Hier zeigen neuere Untersuchungen, dass dies mit anatomischen Veränderungen im Gehirn zusammenhängen könnte. So weisen funktionelle bildgende Verfahren darauf hin, dass bestimmte Hirnarale wie die laterale Insula im Gehirn bei diesen Kindern kleiner als bei einer Normstichprobe ist.
Diese Veränderungen im Kindesalter sind dann Vorläufer bzw. Risikofaktoren für ein geringes Selbstvertrauen bzw. Erkrankungen wie Depressionen, Angst, Zwangsstörungen oder Essstörungen.

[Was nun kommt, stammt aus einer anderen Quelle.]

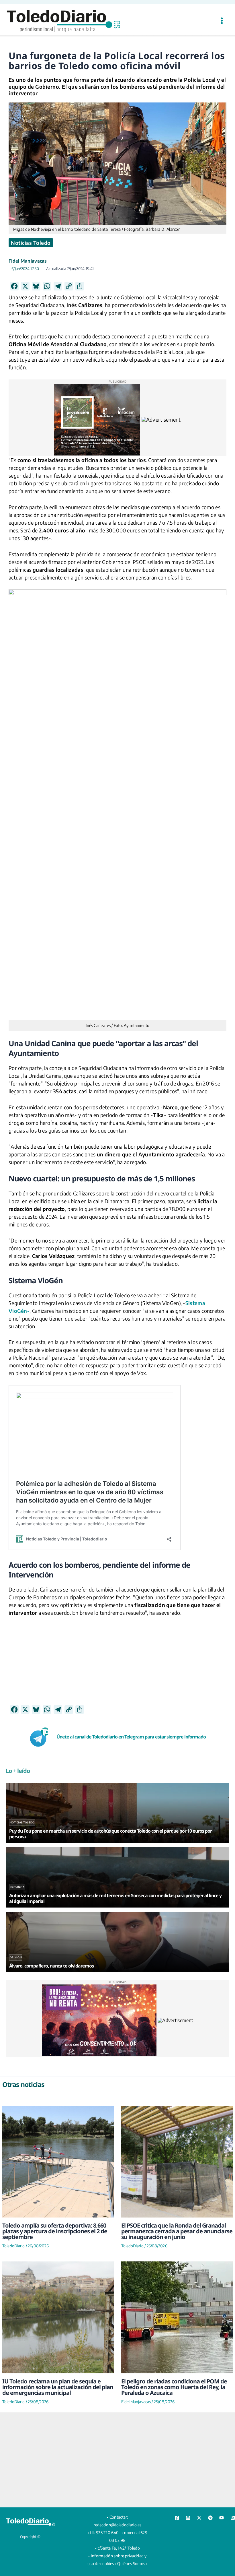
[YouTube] (221, 2517)
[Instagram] (188, 2517)
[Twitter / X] (199, 2517)
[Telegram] (210, 2517)
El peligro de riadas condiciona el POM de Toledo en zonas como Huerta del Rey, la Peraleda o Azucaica (174, 2387)
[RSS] (232, 2517)
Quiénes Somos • (132, 2563)
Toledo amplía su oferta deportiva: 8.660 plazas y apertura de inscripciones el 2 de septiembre (54, 2231)
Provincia (17, 1887)
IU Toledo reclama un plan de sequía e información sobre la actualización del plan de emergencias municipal (57, 2387)
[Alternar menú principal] (221, 20)
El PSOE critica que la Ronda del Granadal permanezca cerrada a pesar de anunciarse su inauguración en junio (176, 2231)
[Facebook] (177, 2517)
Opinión (16, 1957)
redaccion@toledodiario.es (117, 2524)
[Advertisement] (117, 1665)
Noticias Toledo (31, 242)
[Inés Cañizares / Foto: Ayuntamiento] (117, 804)
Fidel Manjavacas (28, 261)
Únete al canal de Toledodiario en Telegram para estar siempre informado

In den Studien zeigte sich ein bis zu 2,5 fach erhöhtes Risiko für chronische oder rezidivierende Depressionen bei Kindern, die solche neuroanatomische Veränderungen im Bereich der rechten Insula.
Beispiel für fehlendes Selbstvertrauen bei einem 10 jährigen Kind mit ADHS-Veranlagung :
Vom Klassenlehrer werden die Eltern des 10 jährigen Tim zu einem Elterngespräch eingeladen. Obwohl Tim von den Lehrern aufgrund seines aufgeweckten Wesens, seiner Begabung für Theater und Englisch sowie seine sportlichkeit geschätzt wird, fällt Tim immer wieder durch selbstabwertende Kommentare auf :
Der Lehrer berichtet von einer Sillarbeit, bei der die Schüler sowohl eigene Stärken wie auch Schwächen aufschreiben sollten. Obwohl Tim ja so ein toller Junge sei, seien ihm 10 negative Eigenschaften bzw. Schwächen aber keine einzige Stärke oder positive Eigenschaft eingefallen. Besorgt fragte der Lehrer, ob der Junge denn zu Haus nur Kritik oder Bestrafung erfahre und ob ihn die Eltern denn überhaupt nicht loben würden. Tim müsse man "bei Erfolgen" erwischen.
Der Vater berichtet, dass sie genau dies schon im Kindergarten bzw. der Grundschule ähnlich erlebt hätten. Und daher auch u.a. durch Freizeitaktivitäten wie Klettern im Hochseilgarten oder aber Förderung von Talenten und Stärken (z.B. Englisch-Ag, Auslandsaufenthalte) bzw. Integration in Gruppen versucht hätten, Tims Stärken zu stärken.
Lob würde aber geradezu an ihm abprallen.
Vermutlich gibt es nun weder eine Wundertherapie noch einen alleinigen Weg, um mehr Selbstvertrauen und Selbstbewusstsein zu entwickeln.